In a dry skillet heated on high, toast the New Mexican chiles on each side for about 10 seconds or just until they start to puff. Fill the skillet with enough water to cover the chiles and add the bay leaf. Leave the heat on until the water begins to boil and then turn off the heat and let the chiles soak until soft, about 30 minutes. Once hydrated, discard the soaking water and the bay leaf then rinse the chiles. Place the chiles in a blender.
Meanwhile, to make the sauce, in a medium saucepan heat the oil on medium-low heat. Add the onion and the garlic and while occasionally stirring, cook until softened and fragrant, about 3-5 minutes. Turn off the heat. Add the onion and garlic to the blender, along with the cumin, oregano, and broth. Puree for 5 minutes or until smooth.
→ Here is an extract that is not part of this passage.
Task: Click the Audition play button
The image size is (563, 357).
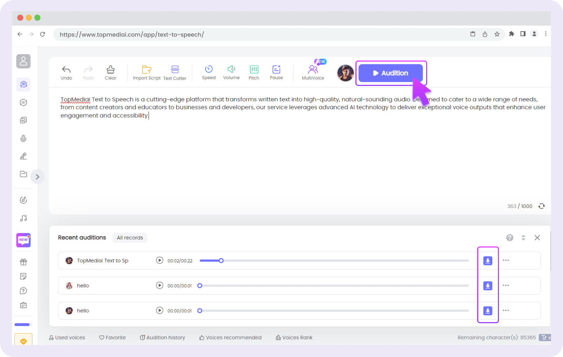Action: coord(390,73)

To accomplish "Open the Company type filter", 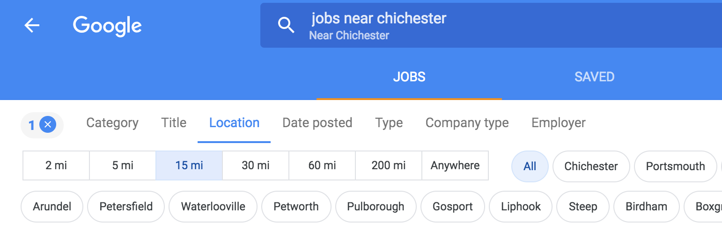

Pour the sauce into the saucepan and cook on medium-low heat for 10 minutes or until warm and slightly reduced. Taste and adjust seasonings, adding salt if needed. You should have about 3 cups of sauce, though if you have a bit more or less that’s fine.
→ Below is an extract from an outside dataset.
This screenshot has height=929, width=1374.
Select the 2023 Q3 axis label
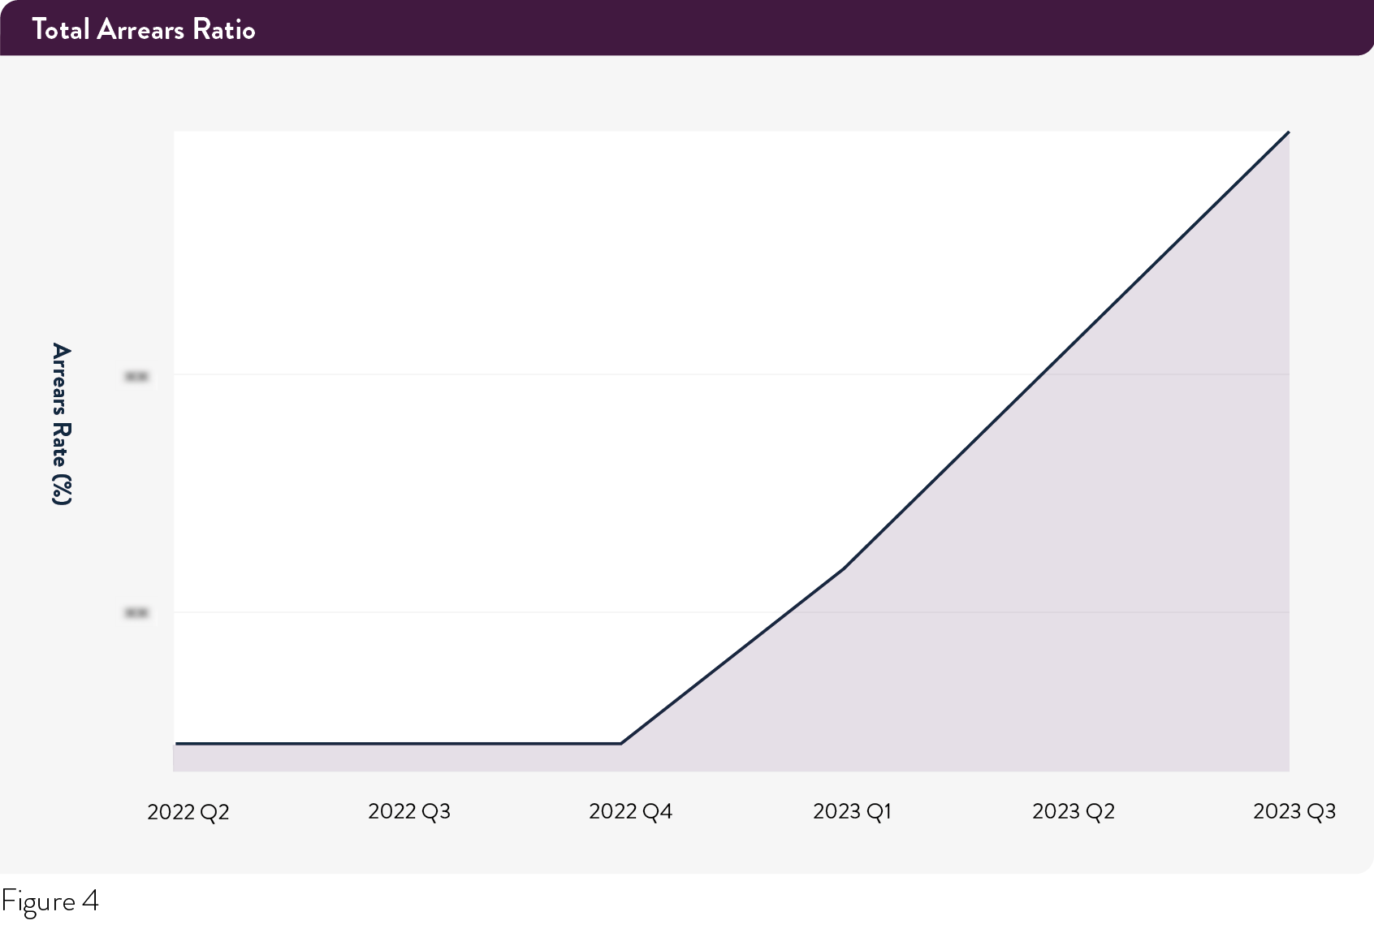point(1294,810)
For the enchiladas, first preheat the oven to 350°F and pour the oil into a 9×13 baking dish. To quickly warm the tortillas, place them in the baking dish (it’s okay if they overlap) and make sure they get covered in the oil. Place the uncovered in the oven for 3-5 minutes or until the tortillas are soft and warm. Remove the tortillas from the baking pan and keep covered. Pour half the red chile sauce into the baking dish.
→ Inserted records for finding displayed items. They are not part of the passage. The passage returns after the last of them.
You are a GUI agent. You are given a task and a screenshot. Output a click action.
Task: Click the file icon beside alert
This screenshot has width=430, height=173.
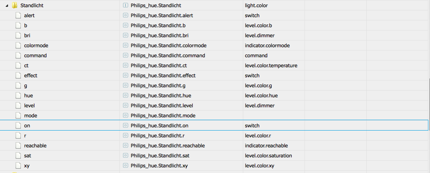(18, 15)
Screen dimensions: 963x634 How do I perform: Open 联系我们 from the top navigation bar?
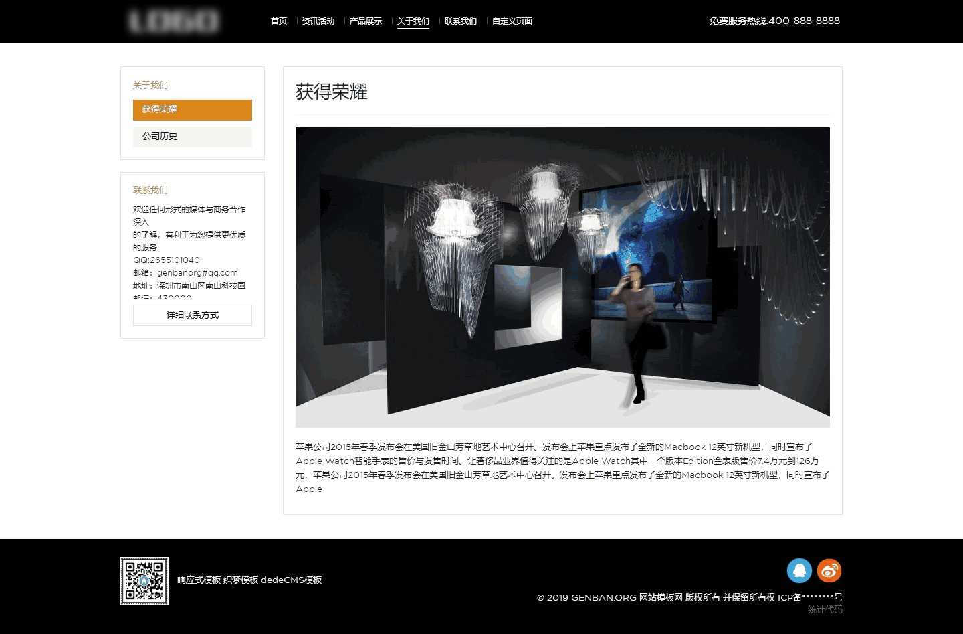(461, 21)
To assemble the enchiladas, place a warm tortilla on a clean surface and add 1/4 cup of the cheese and then roll the tortilla. Place rolled tortillas in the baking dish, seam side down. Repeat with the remaining tortillas. Evenly pour over the enchiladas the remaining salsa, then top with the remaining cheese.
Bake uncovered for 15-20 minutes or until the cheese has melted. Top the enchiladas with the onion and jalapeños, and serve warm with guacamole on the side.
Dried New Mexican chiles can be found in the spice or international section at many supermarkets or at Mexican grocers. If you can’t find them, guajillo chiles are a good substitution.